Elizabeth Darcy Jones, the nation’s unofficial ‘tea poet’ is a perfect fit for The Tea Box. Tonight she was celebrating the birth of ‘poet-tea’ (say it quickly), unveiling the news that her book Distinguished Leaves: Poems for Tea Lovers will be out this September from Quiller Publishing.
She was glorious (she usually is). Her poems personified different kinds of teas into a colourful cast of alluring and seductive characters, each steeped in the personality of the tea they represent. From Pinhead Gunpowder, a tea that ‘speaks to sinners’ and inspires the drinker, to Golden Oolong, a dashing gentleman of a tea, inspiring a ‘second flush’ (a pun for tea enthusiasts there) in its ‘memory of a teenage crush’ and on to Earl Grey ‘a Nigel Havers of a tea’. Her poems point out what’s special and extraordinary about tea, whilst also reminding us of its everyday power to bring people together.
And her final poem, Fortune Favours the Tea certainly brought the audience together, a history of tea and a rousing anthem for all tea drinkers, complete with a chorus you can chant.
Ed finished an entertaining and varied evening with an improv based on objects held up by the audience.
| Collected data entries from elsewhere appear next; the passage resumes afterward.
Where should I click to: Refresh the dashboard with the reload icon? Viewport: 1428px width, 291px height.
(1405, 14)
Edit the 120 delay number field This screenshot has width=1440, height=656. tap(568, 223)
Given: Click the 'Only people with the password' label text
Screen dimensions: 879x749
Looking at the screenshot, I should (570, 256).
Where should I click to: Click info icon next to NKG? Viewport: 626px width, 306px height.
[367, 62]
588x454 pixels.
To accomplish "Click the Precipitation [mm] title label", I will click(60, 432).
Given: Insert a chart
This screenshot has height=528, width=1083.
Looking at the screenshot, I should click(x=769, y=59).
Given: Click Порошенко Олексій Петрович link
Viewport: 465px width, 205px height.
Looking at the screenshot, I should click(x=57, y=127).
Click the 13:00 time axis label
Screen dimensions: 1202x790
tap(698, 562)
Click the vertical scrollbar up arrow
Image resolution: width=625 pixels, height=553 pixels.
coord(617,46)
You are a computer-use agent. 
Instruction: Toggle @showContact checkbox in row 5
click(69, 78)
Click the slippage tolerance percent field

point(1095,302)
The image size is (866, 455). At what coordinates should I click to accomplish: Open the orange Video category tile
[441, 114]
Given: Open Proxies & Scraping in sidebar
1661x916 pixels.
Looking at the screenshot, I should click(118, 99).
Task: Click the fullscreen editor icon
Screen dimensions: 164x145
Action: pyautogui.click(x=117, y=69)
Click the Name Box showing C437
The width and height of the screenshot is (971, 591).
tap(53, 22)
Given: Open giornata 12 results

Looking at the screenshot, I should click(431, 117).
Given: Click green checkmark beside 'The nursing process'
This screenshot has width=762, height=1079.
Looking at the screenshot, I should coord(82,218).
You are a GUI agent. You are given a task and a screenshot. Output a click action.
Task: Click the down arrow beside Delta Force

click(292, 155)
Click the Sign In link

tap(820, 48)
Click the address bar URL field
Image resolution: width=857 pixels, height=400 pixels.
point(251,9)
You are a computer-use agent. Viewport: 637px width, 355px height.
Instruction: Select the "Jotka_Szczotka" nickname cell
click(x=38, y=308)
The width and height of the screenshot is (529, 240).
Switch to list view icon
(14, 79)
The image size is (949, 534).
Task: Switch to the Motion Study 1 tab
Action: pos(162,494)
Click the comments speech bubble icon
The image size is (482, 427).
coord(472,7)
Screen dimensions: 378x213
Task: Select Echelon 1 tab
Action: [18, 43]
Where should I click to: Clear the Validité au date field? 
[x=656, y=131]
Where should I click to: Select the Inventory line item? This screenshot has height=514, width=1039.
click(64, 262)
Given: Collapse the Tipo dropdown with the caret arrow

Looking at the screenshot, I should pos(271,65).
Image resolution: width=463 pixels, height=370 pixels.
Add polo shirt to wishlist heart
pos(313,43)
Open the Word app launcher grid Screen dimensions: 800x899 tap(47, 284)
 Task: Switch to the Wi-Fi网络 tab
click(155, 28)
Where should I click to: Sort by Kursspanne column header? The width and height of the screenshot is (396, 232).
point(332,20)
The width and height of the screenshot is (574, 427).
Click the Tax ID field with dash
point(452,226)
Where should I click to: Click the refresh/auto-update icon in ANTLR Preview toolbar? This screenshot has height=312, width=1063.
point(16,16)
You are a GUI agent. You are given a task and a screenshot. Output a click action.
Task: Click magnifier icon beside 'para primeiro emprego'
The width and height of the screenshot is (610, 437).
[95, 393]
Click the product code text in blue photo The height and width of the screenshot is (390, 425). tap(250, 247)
He showed a quick tongue and quick feet as some more esoteric items came into play (“I don’t know what obsidian is but I’ll say it anyway”), even referencing the police siren that threatened to drown him out to finish the poem.
Overview: A great night at The Tea Box. Not the most polished poetry event, but a very warm one, the poets and audience all seemed comfortable and it’s this kind of sharing and caring event that helps poets grow.